Premier long-métrage d'un jeune réalisateur qui depuis a fait deux ou trois films qui lui ont apporté une certaine notoriété, Duel se concentre sur l'affrontement entre une Plymouth et un monstrueux camion. Et quand je dis ça, autant nous verrons souvent le conducteur de la plymouth, autant le conducteur du camion restera mystérieux.
Car Duel, c'est avant tout un film de monstres, et ce camion est particulièrement réussi, et bien filmé, pour nous donner l'impression que toute cette malveillance vient bien de la machine.
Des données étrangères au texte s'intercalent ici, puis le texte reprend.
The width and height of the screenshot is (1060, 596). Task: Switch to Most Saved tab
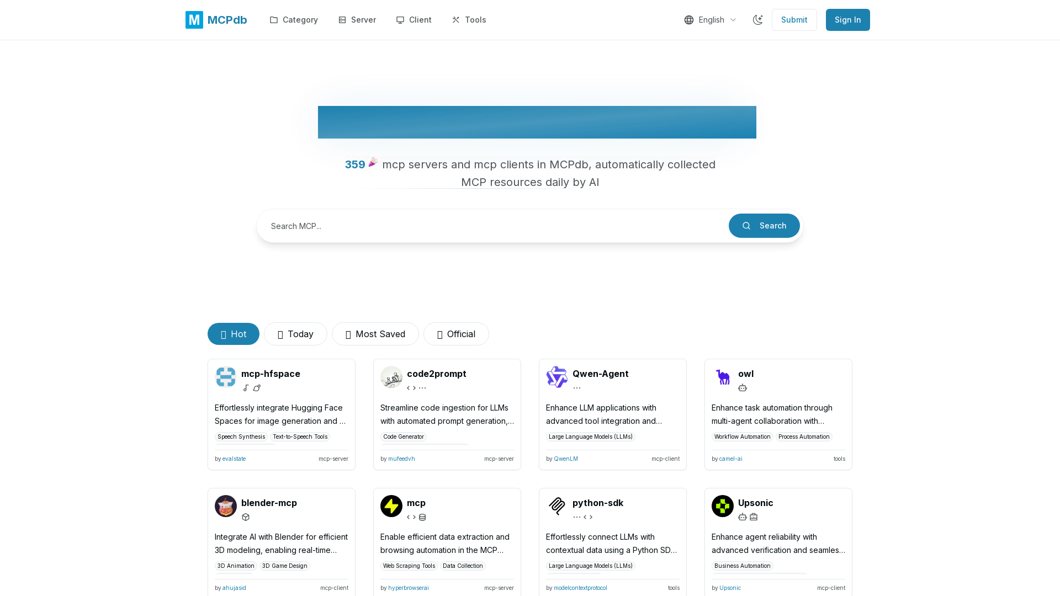(x=375, y=334)
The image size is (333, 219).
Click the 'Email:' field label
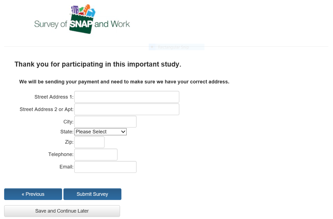pyautogui.click(x=66, y=167)
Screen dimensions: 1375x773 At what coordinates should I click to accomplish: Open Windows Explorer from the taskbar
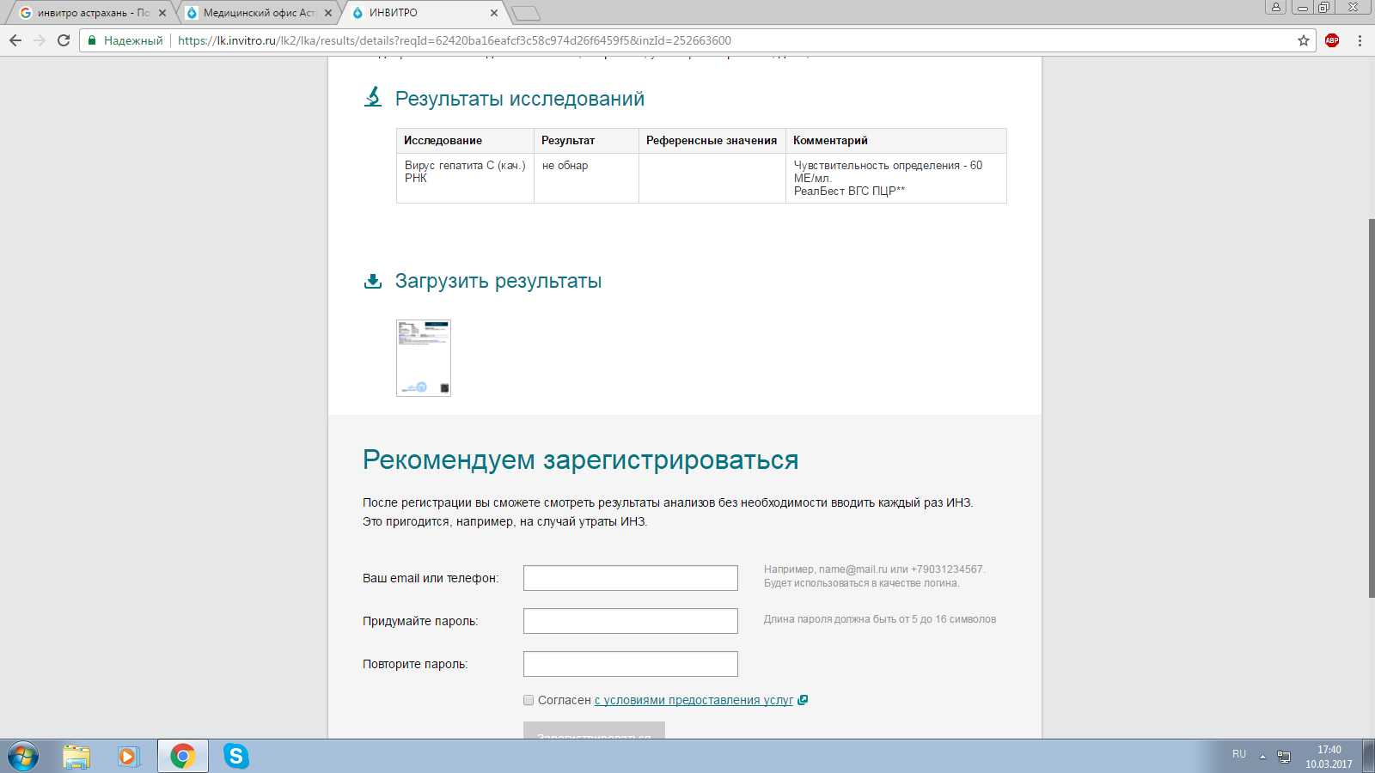pos(76,756)
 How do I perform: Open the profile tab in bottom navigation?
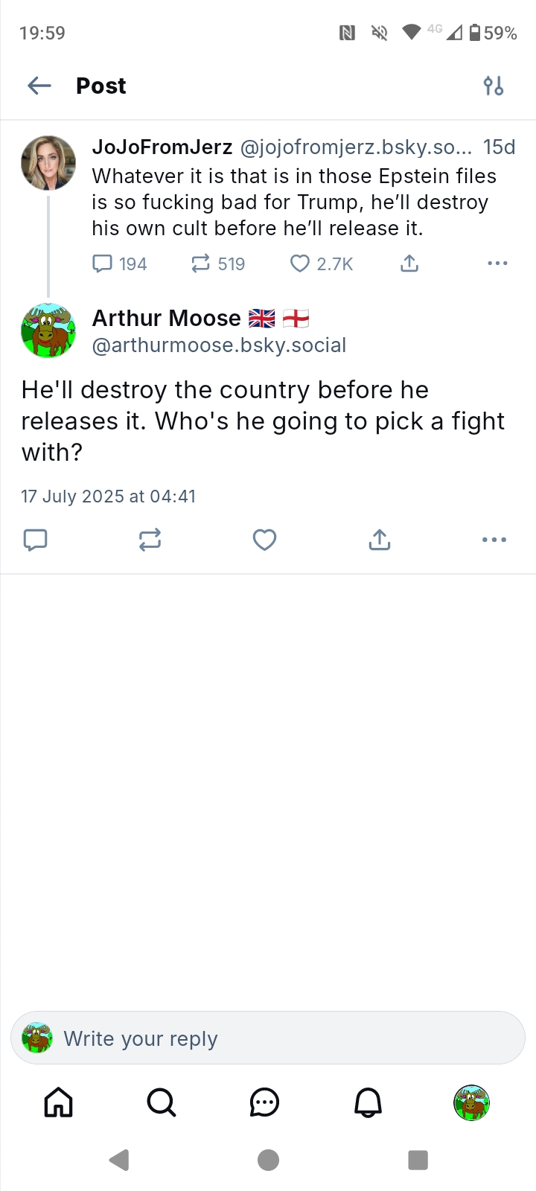pyautogui.click(x=471, y=1102)
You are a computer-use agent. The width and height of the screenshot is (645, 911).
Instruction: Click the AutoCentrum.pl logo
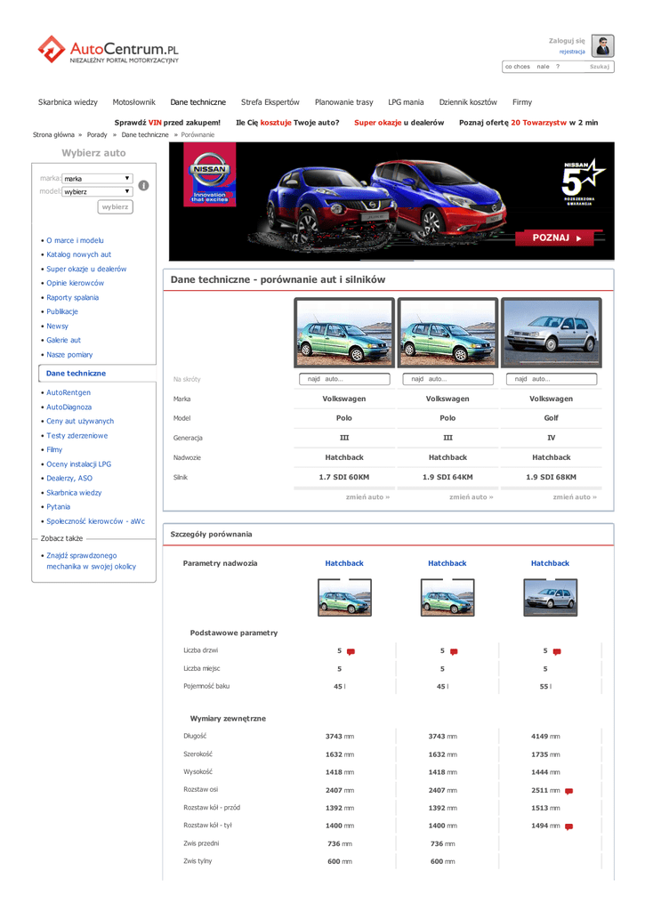click(108, 50)
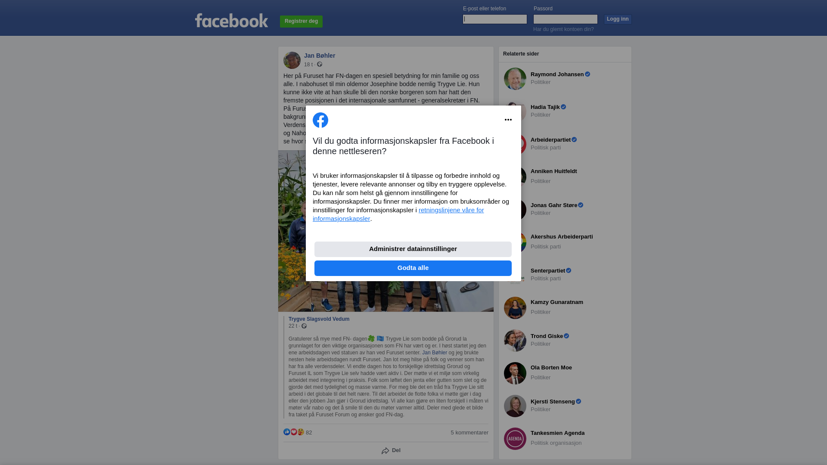Click the Del share arrow icon

[x=386, y=451]
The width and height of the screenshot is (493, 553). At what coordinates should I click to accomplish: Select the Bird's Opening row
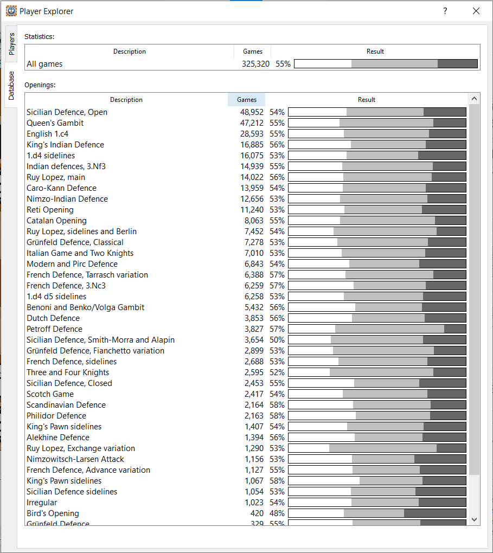[53, 513]
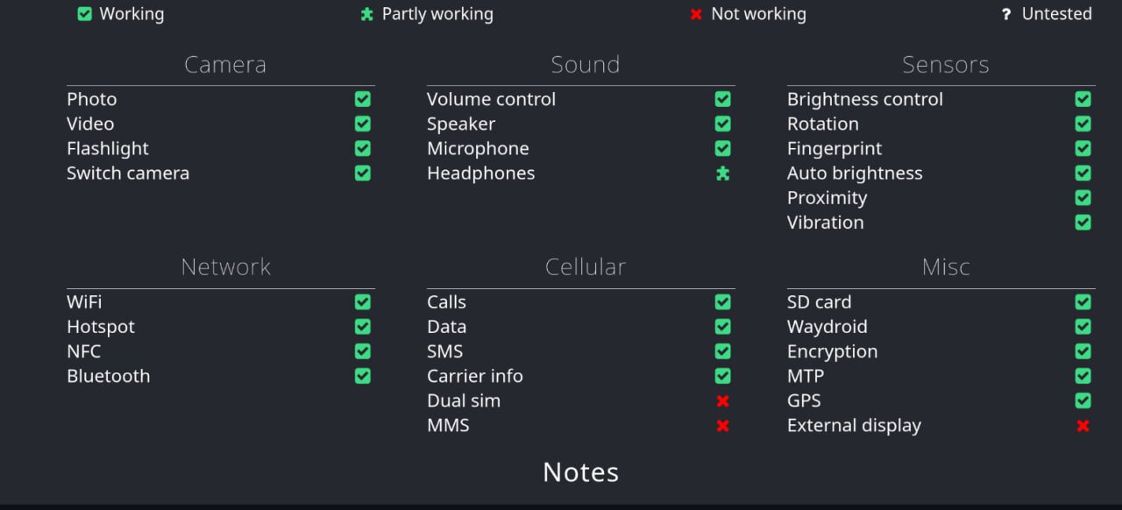The height and width of the screenshot is (510, 1122).
Task: Click the red X beside External display
Action: point(1083,426)
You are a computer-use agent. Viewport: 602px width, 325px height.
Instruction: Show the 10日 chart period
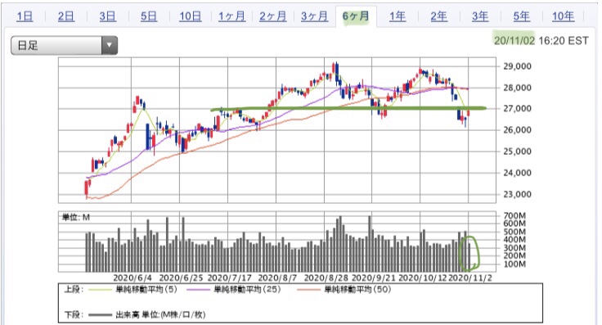pos(191,16)
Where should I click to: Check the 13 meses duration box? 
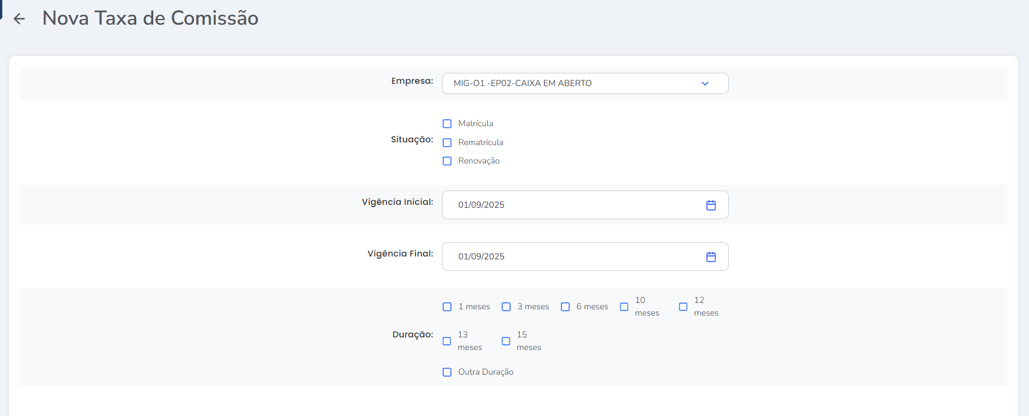(x=447, y=341)
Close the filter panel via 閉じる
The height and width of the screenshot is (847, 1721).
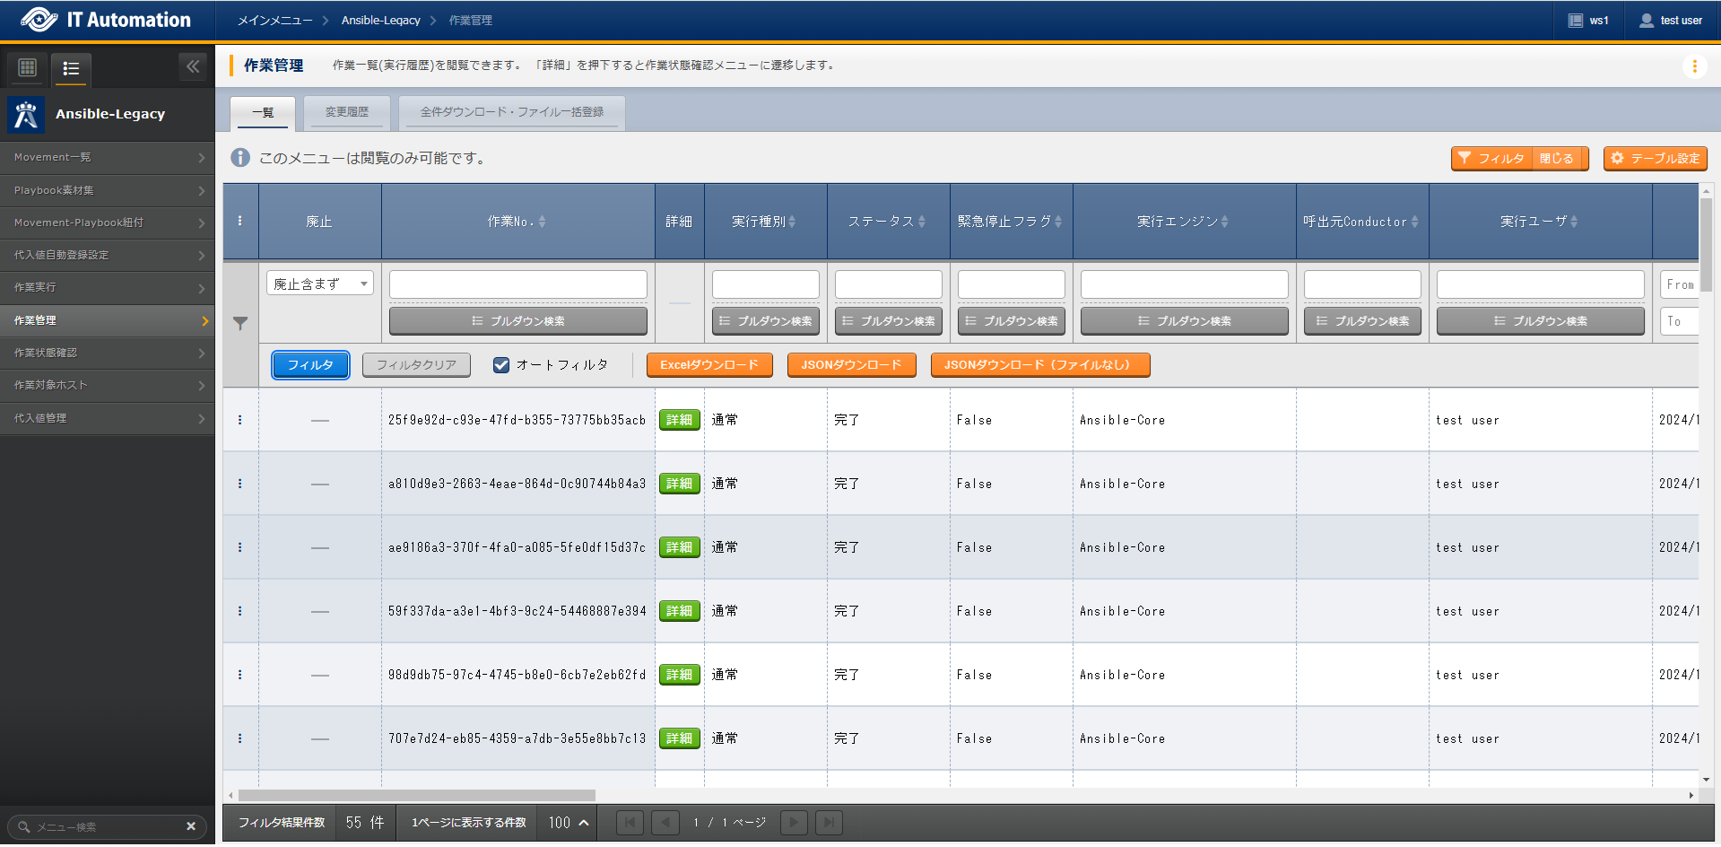tap(1556, 159)
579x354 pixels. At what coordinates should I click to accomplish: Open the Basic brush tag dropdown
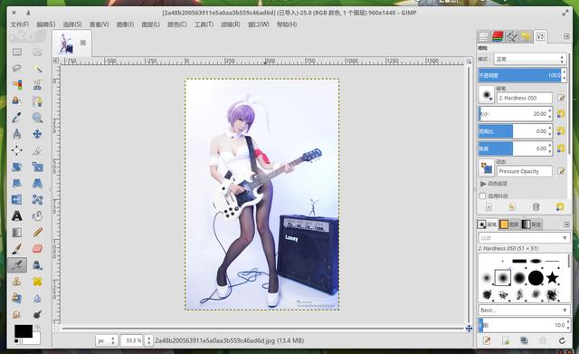tap(524, 310)
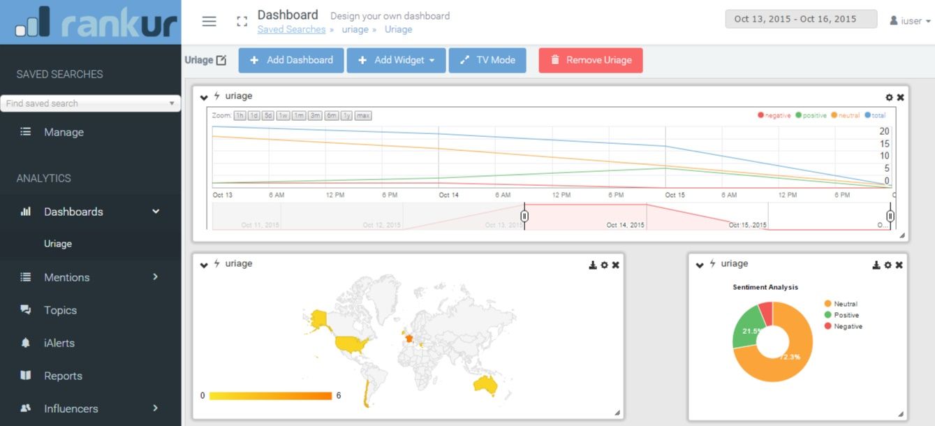Click left range handle on timeline navigator
935x426 pixels.
524,216
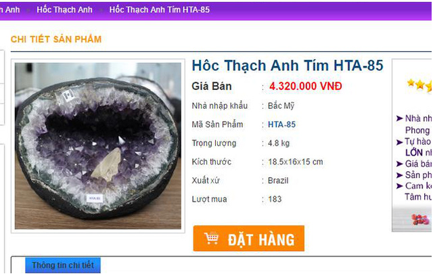433x276 pixels.
Task: Click the arrow bullet beside Nhà nh text
Action: click(x=400, y=118)
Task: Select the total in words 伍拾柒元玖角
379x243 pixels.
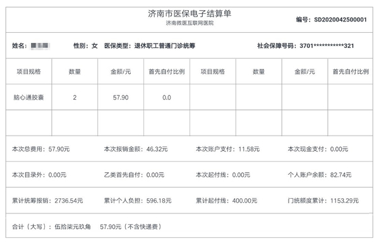Action: [x=73, y=227]
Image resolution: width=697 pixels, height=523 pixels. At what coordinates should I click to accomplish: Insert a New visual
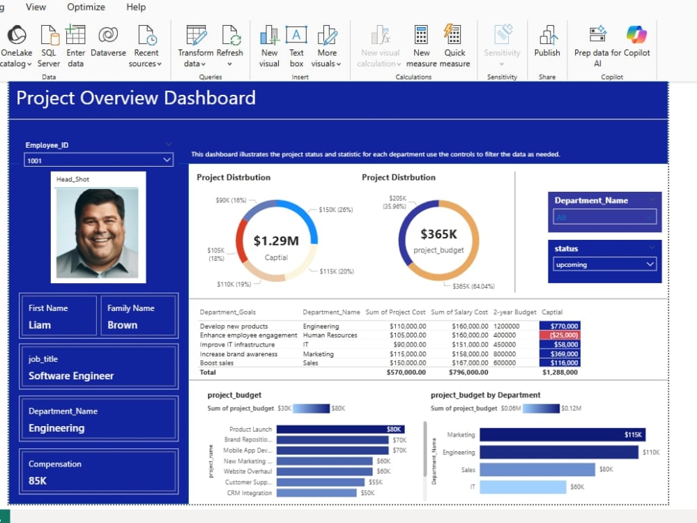coord(269,35)
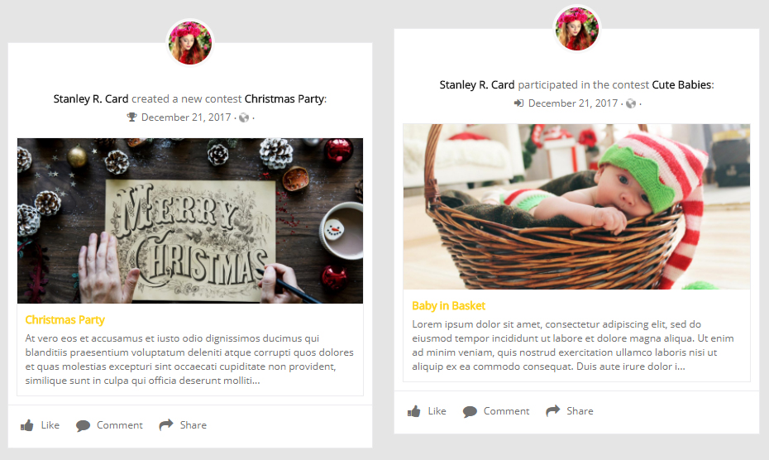769x460 pixels.
Task: Open Stanley R. Card profile from left post
Action: 91,99
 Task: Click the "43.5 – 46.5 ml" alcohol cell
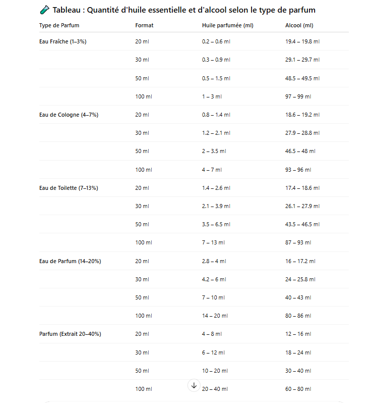(x=302, y=224)
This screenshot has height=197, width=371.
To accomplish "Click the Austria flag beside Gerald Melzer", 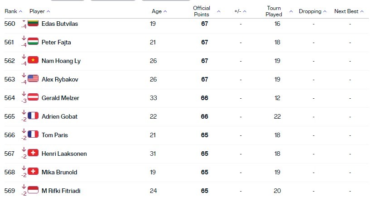I will pyautogui.click(x=33, y=97).
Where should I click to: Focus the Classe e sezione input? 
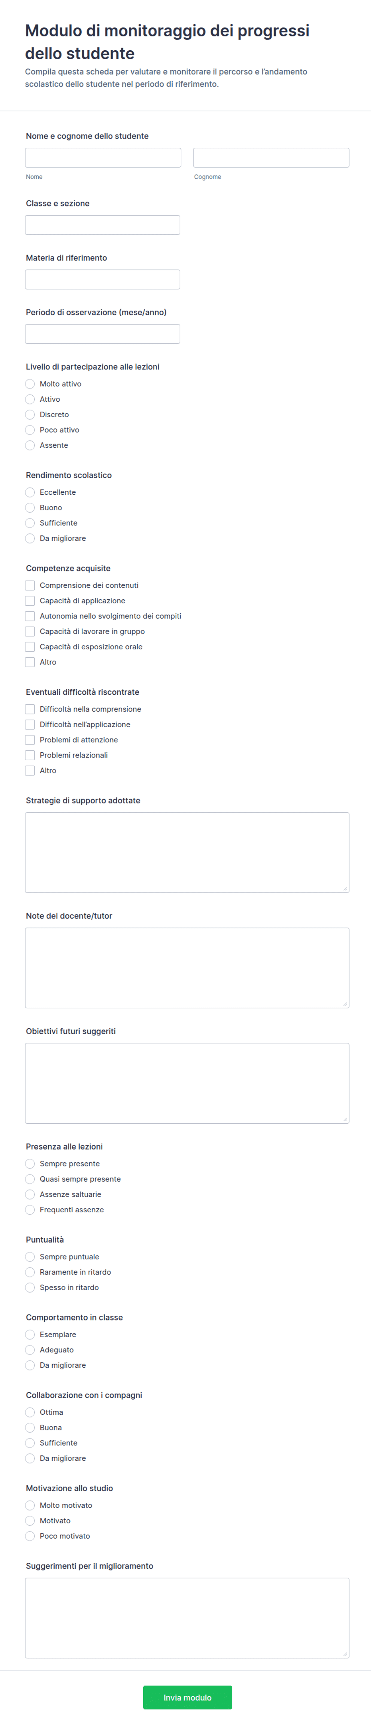tap(103, 225)
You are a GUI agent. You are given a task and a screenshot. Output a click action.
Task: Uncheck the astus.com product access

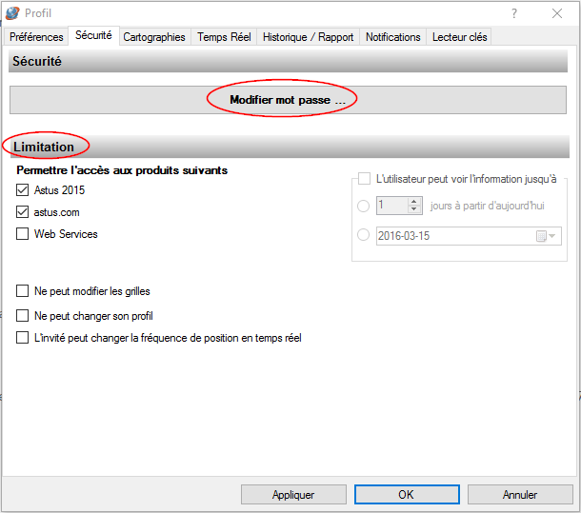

Cela annonce finalement Les dents de la mer, ou même Jurassik Park, Dennis Weaver est ici aussi face à une machine à tuer qu'il est impuissant à raisonner, et donc il doit lutter ou fuir.
On pourrait se dire que résumer tout le film à ceci est un peu risqué, mais on a une assez belle caractérisation du personnage de Dennis Weaver, qu'on reconnaît dans l'émission qu'il écoute où un mec se plaint de ne pas être "l'homme du ménage". Voilà l'occasion pour lui d'affirmer sa virilité, face au danger qui menace. Et puis il y a la séquence avec la femme aux prédateurs, qui s'occupe de coyotes, serpents et araignées. C'est peut-être moi, mais elle a beau apparaître très peu de temps à l'écran, je trouve ce moment poignant. Comme quoi on peut faire beaucoup avec peu!
Duel est un beau coup d'essai, même si ce n'est pas le plus abouti de la filmographie de Spielberg : un film qui tient la route, et s'il apparaît aujourd'hui comme un peu rétro, il n'en reste pas moins que la carrière de Spielberg a démarré sur les chapeaux de roue. En voiture, donc!